__Assigned task__:
Set the listing down again in full, word for word, with the pictures left out.

__Data to use__:
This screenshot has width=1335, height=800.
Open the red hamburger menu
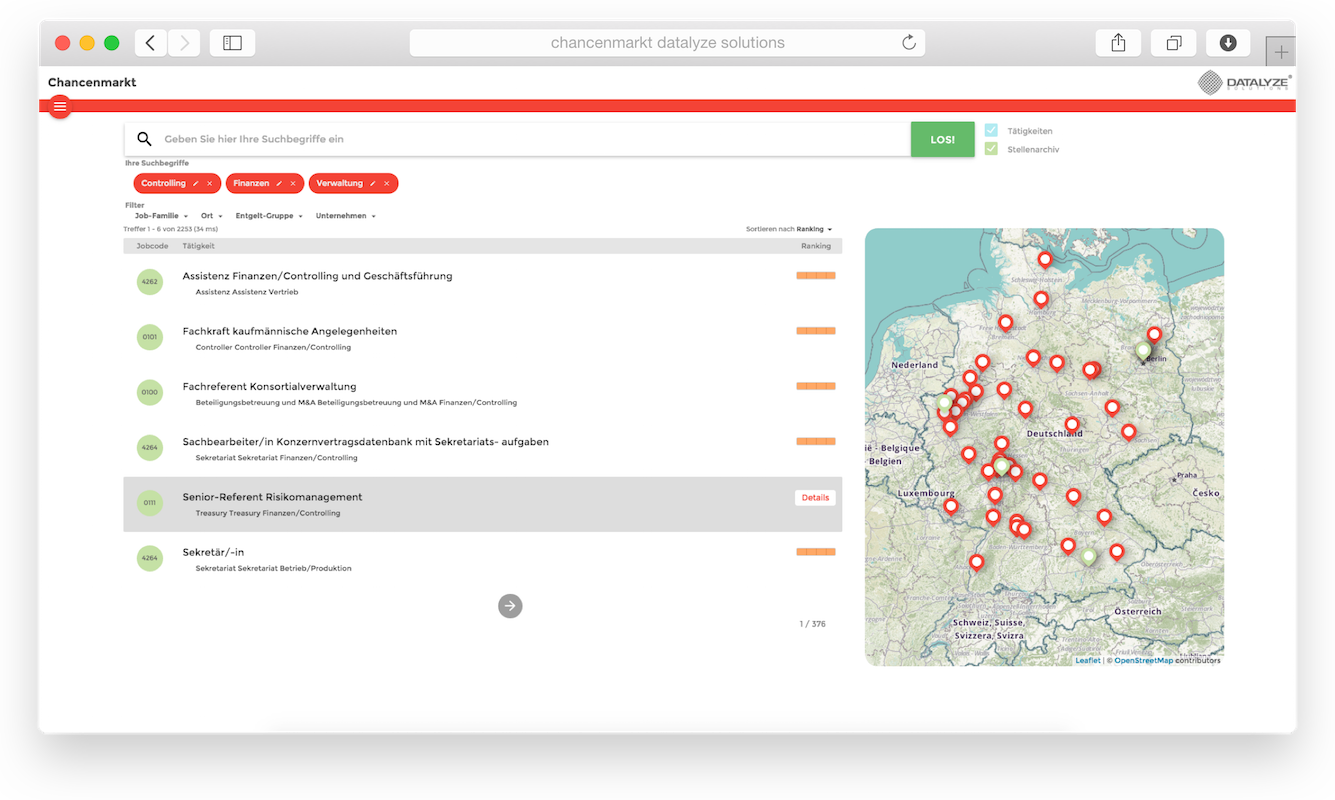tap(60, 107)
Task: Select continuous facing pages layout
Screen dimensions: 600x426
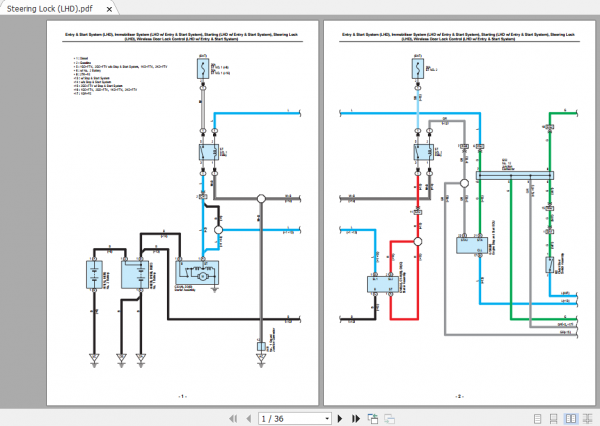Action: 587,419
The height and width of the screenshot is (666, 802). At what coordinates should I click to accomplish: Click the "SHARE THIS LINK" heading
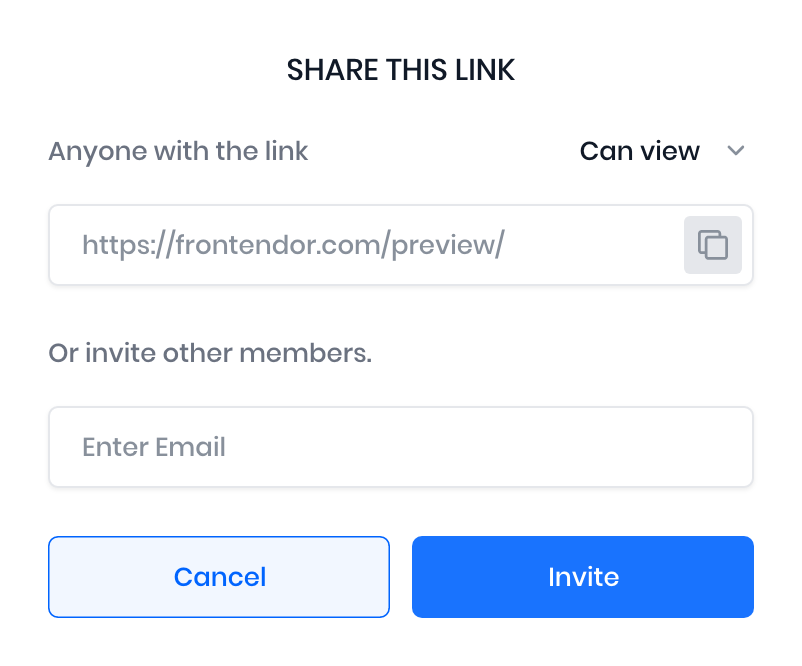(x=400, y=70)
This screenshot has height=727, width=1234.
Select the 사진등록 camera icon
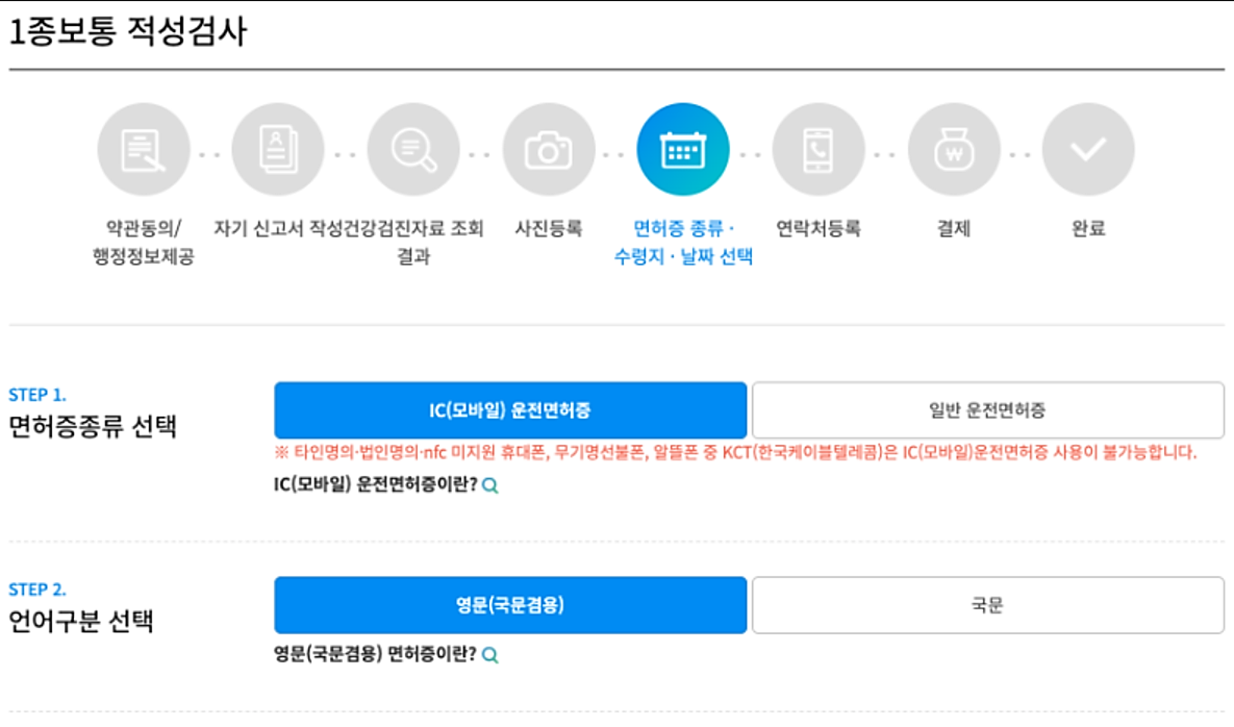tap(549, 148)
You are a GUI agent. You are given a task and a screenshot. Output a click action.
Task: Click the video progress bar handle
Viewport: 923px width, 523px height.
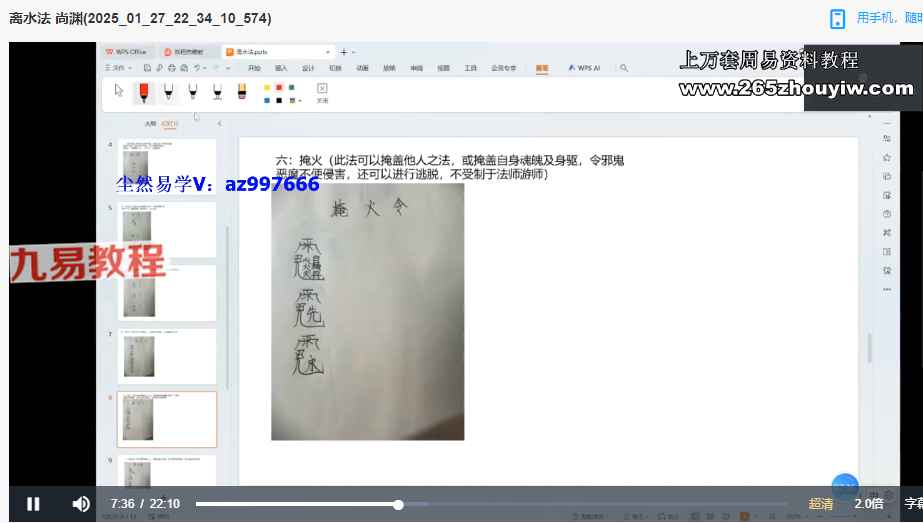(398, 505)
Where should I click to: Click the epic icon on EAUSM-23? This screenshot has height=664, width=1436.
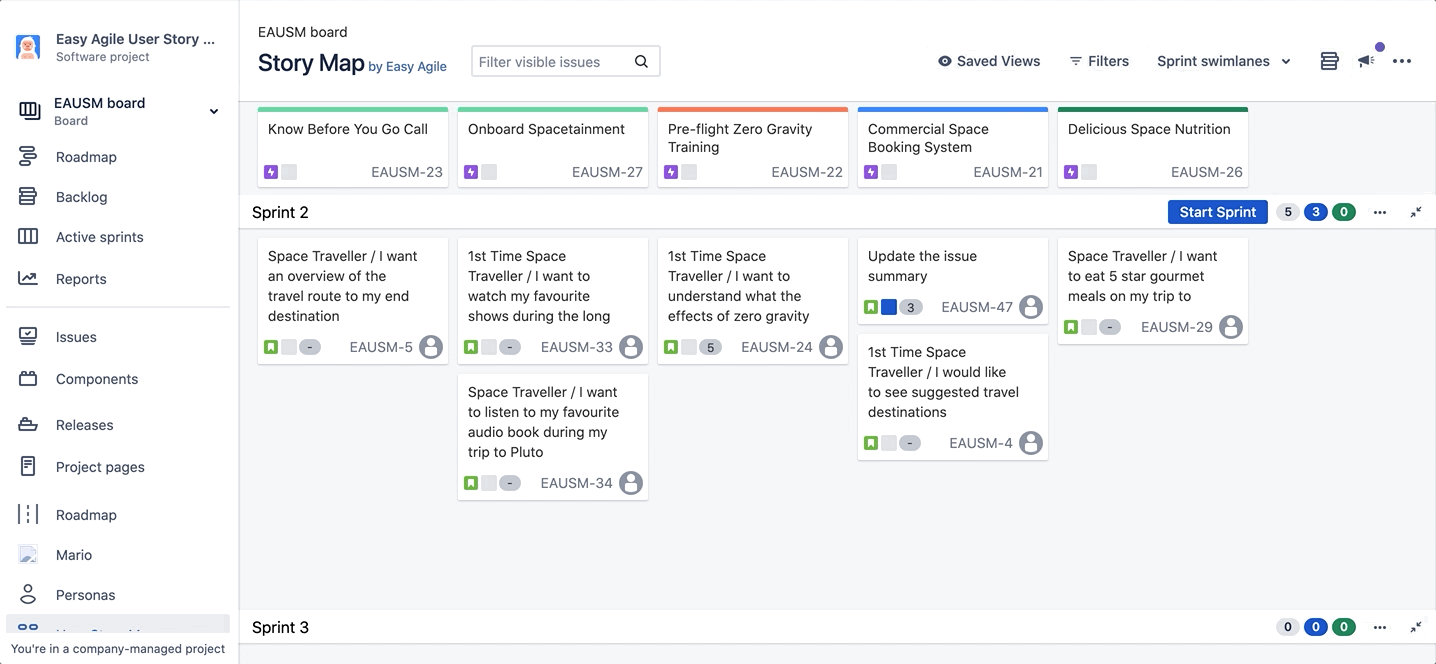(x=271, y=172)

__Response to the task__:
This screenshot has width=1335, height=800.
Open the red hamburger menu
tap(60, 107)
Task: Select continuous facing pages layout
Screen dimensions: 600x426
Action: 587,419
The height and width of the screenshot is (666, 802). At what coordinates should I click to accomplish: Click the "SHARE THIS LINK" heading
(x=400, y=70)
This screenshot has height=727, width=1234.
Select the 사진등록 camera icon
tap(549, 148)
You are a GUI agent. You are given a task and a screenshot. Output a click action.
Task: Click the video progress bar handle
Viewport: 923px width, 523px height.
(398, 505)
Where should I click to: Click the epic icon on EAUSM-23? This screenshot has height=664, width=1436.
(x=271, y=172)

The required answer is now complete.